Cases of worsening congestive heart failure (CHF) and new-onset CHF have been reported with TNF blockers, including SIMPONI®. Some cases had a fatal outcome. Exercise caution and monitor patients with heart failure. Discontinue SIMPONI® if new or worsening symptoms of heart failure appear.
TNF-blocking agents, of which SIMPONI® is a member, have been associated with rare cases of new-onset or exacerbation of demyelinating disorders, including multiple sclerosis (MS) and Guillain-Barré syndrome. Cases of central demyelination, MS, optic neuritis, and peripheral demyelinating polyneuropathy have rarely been reported with SIMPONI®. Exercise caution in considering the use of SIMPONI® in patients with these disorders. Consider discontinuation if these disorders develop.

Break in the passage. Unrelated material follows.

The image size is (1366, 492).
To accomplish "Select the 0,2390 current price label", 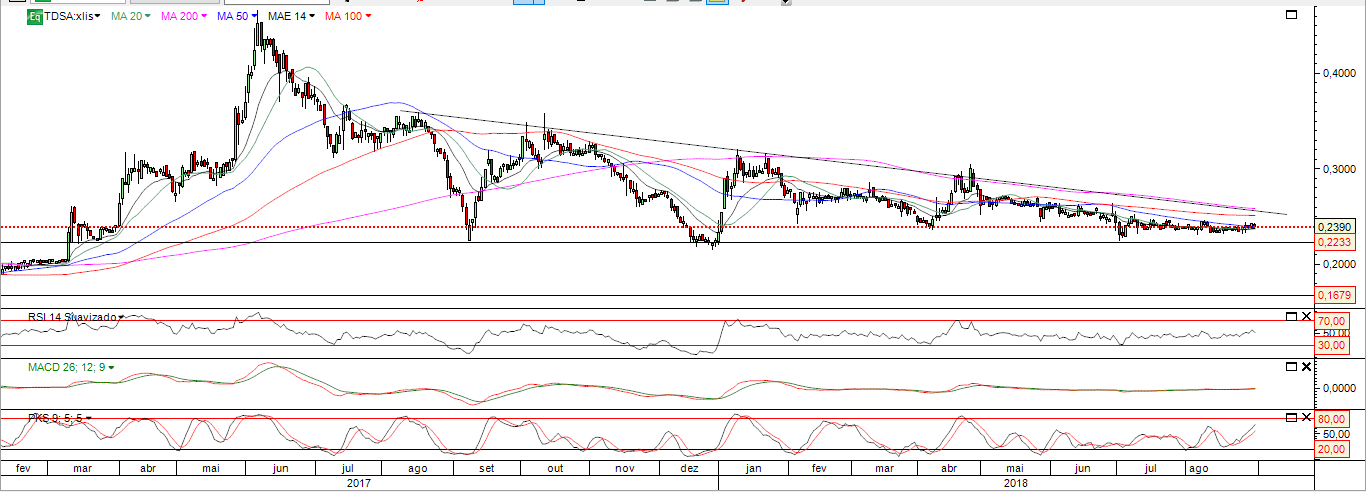I will tap(1335, 227).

Treatment with TNF blockers, including SIMPONI®, may result in the formation of antinuclear antibodies and, rarely, in the development of a lupus-like syndrome. Discontinue treatment if symptoms suggestive of a lupus-like syndrome develop.

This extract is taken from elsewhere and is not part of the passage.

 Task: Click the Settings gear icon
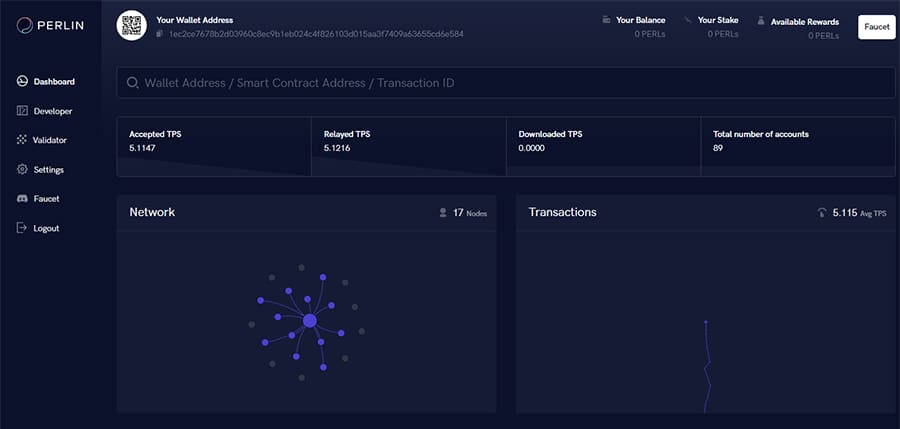[x=22, y=170]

There have been reports of pancytopenia, leukopenia, neutropenia, agranulocytosis, aplastic anemia, and thrombocytopenia in patients receiving SIMPONI®. Exercise caution when using SIMPONI® in patients who have or had significant cytopenias.
USE WITH OTHER DRUGS
The concomitant use of a TNF blocker and abatacept or anakinra was associated with a higher risk of serious infections; therefore the use of SIMPONI® in combination with these products is not recommended. Care should be taken when switching from one biologic to another since overlapping biological activity may further increase the risk of infection. A higher rate of serious infections has also been observed in RA patients treated with rituximab who received subsequent treatment with a TNF blocker. The concomitant use of SIMPONI® with biologics approved to treat RA, PsA, or AS is not recommended because of the possibility of an increased risk of infection.

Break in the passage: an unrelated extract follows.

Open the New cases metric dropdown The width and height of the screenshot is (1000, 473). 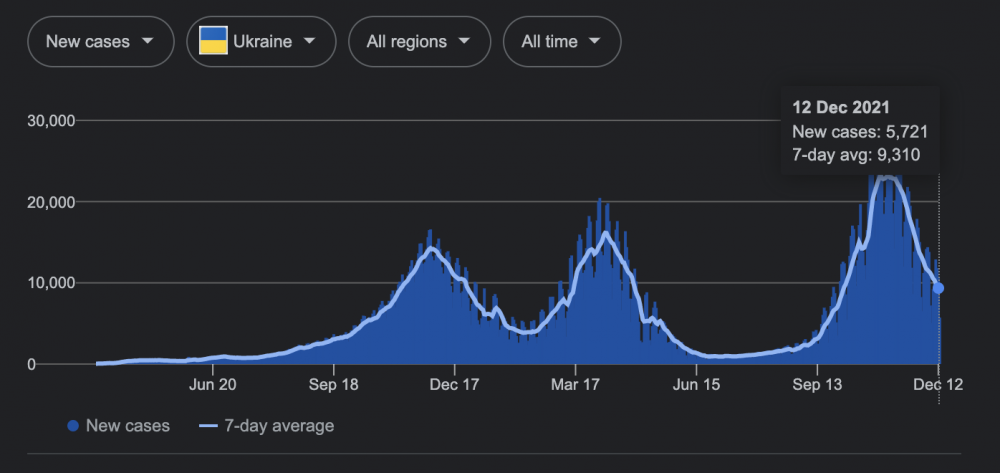pyautogui.click(x=100, y=42)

VACCINATIONS/THERAPEUTIC INFECTIOUS AGENTS
People receiving SIMPONI® can receive vaccinations, except for live vaccines. Use of live vaccines could result in clinical infections, including disseminated infections. Administration of live vaccines to infants exposed to SIMPONI® in utero is not recommended for 6 months following the mother’s last SIMPONI® injection during pregnancy due to an increased risk of infection. It is recommended that therapeutic infectious agents not be given concurrently with SIMPONI® due to the possibility of clinical infections, including disseminated infections.
Serious systemic hypersensitivity reactions (including anaphylactic reaction) have been reported with SIMPONI®, some occurring after the first dose. If an anaphylactic or other serious allergic reaction occurs, discontinue SIMPONI® immediately and institute appropriate therapy.
The most serious adverse reactions were serious infections and malignancies.
Upper respiratory tract infection and nasopharyngitis were the most common adverse reactions reported in the combined Phase 3 trials through Week 16, occurring in 7% and 6% of patients treated with SIMPONI® as compared with 6% and 5% of patients in the control group, respectively. The rate of injection-site reactions was 6% with patients treated with SIMPONI® compared with 2% of patients in the control group.
In the Phase 2/3 trials in UC evaluating SIMPONI®-treated patients, no new adverse drug reactions were identified, and the frequency of adverse drug reactions was similar to the safety profile observed in patients with RA, PsA, and AS.